▶ _Written task_: Reproduce the records below line for line, with no changes of any kind.

Word and element pointing entries:
===============

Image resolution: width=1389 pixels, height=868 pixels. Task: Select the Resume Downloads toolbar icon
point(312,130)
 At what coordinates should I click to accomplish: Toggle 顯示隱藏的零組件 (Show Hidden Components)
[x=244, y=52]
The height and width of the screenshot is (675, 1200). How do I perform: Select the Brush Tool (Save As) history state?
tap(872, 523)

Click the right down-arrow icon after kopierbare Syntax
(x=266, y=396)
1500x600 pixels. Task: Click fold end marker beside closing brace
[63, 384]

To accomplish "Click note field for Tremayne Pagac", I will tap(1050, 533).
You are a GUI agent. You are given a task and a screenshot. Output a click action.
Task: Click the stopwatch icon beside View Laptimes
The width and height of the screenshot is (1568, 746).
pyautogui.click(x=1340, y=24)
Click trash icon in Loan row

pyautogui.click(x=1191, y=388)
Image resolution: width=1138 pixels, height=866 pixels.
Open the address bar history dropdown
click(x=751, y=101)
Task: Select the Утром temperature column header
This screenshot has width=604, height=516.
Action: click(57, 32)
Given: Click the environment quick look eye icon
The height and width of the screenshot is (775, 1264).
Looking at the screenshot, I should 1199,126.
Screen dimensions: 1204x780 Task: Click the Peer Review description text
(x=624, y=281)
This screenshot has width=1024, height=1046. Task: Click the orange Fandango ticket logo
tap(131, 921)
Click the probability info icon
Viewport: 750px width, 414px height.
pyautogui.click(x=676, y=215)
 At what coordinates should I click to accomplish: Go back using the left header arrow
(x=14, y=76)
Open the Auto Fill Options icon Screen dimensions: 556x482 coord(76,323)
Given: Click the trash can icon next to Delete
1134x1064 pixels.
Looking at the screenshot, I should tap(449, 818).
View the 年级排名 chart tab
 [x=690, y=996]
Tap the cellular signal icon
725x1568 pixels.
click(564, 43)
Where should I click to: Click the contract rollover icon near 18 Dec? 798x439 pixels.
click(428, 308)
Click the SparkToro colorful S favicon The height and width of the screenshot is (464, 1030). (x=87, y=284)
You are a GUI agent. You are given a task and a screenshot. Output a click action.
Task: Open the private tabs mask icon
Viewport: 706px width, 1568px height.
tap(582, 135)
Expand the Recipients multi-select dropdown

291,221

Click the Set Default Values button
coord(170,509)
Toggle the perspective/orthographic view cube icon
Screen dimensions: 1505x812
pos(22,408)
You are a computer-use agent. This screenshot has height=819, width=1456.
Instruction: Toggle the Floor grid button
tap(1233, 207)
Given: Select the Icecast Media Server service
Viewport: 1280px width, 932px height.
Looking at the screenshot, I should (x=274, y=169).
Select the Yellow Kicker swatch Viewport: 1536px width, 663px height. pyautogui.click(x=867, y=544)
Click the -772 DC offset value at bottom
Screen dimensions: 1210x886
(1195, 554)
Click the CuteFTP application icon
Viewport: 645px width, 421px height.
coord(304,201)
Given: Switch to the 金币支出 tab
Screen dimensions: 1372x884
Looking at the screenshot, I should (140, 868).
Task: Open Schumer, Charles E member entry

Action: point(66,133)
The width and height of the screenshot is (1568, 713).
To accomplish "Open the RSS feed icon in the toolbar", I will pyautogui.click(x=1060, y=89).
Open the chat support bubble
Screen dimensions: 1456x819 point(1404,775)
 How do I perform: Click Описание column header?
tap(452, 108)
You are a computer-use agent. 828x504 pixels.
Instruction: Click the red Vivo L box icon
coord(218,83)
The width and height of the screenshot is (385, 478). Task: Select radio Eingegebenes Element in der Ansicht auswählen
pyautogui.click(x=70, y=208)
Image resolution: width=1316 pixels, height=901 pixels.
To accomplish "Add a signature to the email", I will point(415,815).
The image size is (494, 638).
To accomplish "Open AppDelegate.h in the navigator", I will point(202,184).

===============

▶ _Full solution_:
Image resolution: width=1389 pixels, height=868 pixels. Task: Select the Resume Downloads toolbar icon
point(312,130)
 At what coordinates should I click to accomplish: Toggle 顯示隱藏的零組件 (Show Hidden Components)
[x=244, y=52]
The height and width of the screenshot is (675, 1200). How do I perform: Select the Brush Tool (Save As) history state?
tap(872, 523)

Click the right down-arrow icon after kopierbare Syntax
(x=266, y=396)
1500x600 pixels. Task: Click fold end marker beside closing brace
[63, 384]

To accomplish "Click note field for Tremayne Pagac", I will tap(1050, 533).
You are a GUI agent. You are given a task and a screenshot. Output a click action.
Task: Click the stopwatch icon beside View Laptimes
The width and height of the screenshot is (1568, 746).
pyautogui.click(x=1340, y=24)
Click trash icon in Loan row

pyautogui.click(x=1191, y=388)
Image resolution: width=1138 pixels, height=866 pixels.
Open the address bar history dropdown
click(x=751, y=101)
Task: Select the Утром temperature column header
This screenshot has width=604, height=516.
Action: click(57, 32)
Given: Click the environment quick look eye icon
The height and width of the screenshot is (775, 1264).
Looking at the screenshot, I should 1199,126.
Screen dimensions: 1204x780 Task: Click the Peer Review description text
(x=624, y=281)
This screenshot has width=1024, height=1046. Task: Click the orange Fandango ticket logo
tap(131, 921)
Click the probability info icon
Viewport: 750px width, 414px height.
pyautogui.click(x=676, y=215)
 At what coordinates should I click to accomplish: Go back using the left header arrow
(x=14, y=76)
Open the Auto Fill Options icon Screen dimensions: 556x482 coord(76,323)
Given: Click the trash can icon next to Delete
1134x1064 pixels.
Looking at the screenshot, I should tap(449, 818).
View the 年级排名 chart tab
 [x=690, y=996]
Tap the cellular signal icon
725x1568 pixels.
click(564, 43)
Where should I click to: Click the contract rollover icon near 18 Dec? 798x439 pixels.
click(428, 308)
Click the SparkToro colorful S favicon The height and width of the screenshot is (464, 1030). (x=87, y=284)
You are a GUI agent. You are given a task and a screenshot. Output a click action.
Task: Open the private tabs mask icon
Viewport: 706px width, 1568px height.
tap(582, 135)
Expand the Recipients multi-select dropdown

291,221

Click the Set Default Values button
coord(170,509)
Toggle the perspective/orthographic view cube icon
Screen dimensions: 1505x812
pos(22,408)
You are a computer-use agent. This screenshot has height=819, width=1456.
Instruction: Toggle the Floor grid button
tap(1233, 207)
Given: Select the Icecast Media Server service
Viewport: 1280px width, 932px height.
Looking at the screenshot, I should (x=274, y=169).
Select the Yellow Kicker swatch Viewport: 1536px width, 663px height. pyautogui.click(x=867, y=544)
Click the -772 DC offset value at bottom
Screen dimensions: 1210x886
(1195, 554)
Click the CuteFTP application icon
Viewport: 645px width, 421px height.
coord(304,201)
Given: Switch to the 金币支出 tab
Screen dimensions: 1372x884
Looking at the screenshot, I should (140, 868).
Task: Open Schumer, Charles E member entry

Action: point(66,133)
The width and height of the screenshot is (1568, 713).
To accomplish "Open the RSS feed icon in the toolbar", I will pyautogui.click(x=1060, y=89).
Open the chat support bubble
Screen dimensions: 1456x819 point(1404,775)
 How do I perform: Click Описание column header?
tap(452, 108)
You are a computer-use agent. 828x504 pixels.
Instruction: Click the red Vivo L box icon
coord(218,83)
The width and height of the screenshot is (385, 478). Task: Select radio Eingegebenes Element in der Ansicht auswählen
pyautogui.click(x=70, y=208)
Image resolution: width=1316 pixels, height=901 pixels.
To accomplish "Add a signature to the email", I will point(415,815).
The image size is (494, 638).
To accomplish "Open AppDelegate.h in the navigator", I will point(202,184).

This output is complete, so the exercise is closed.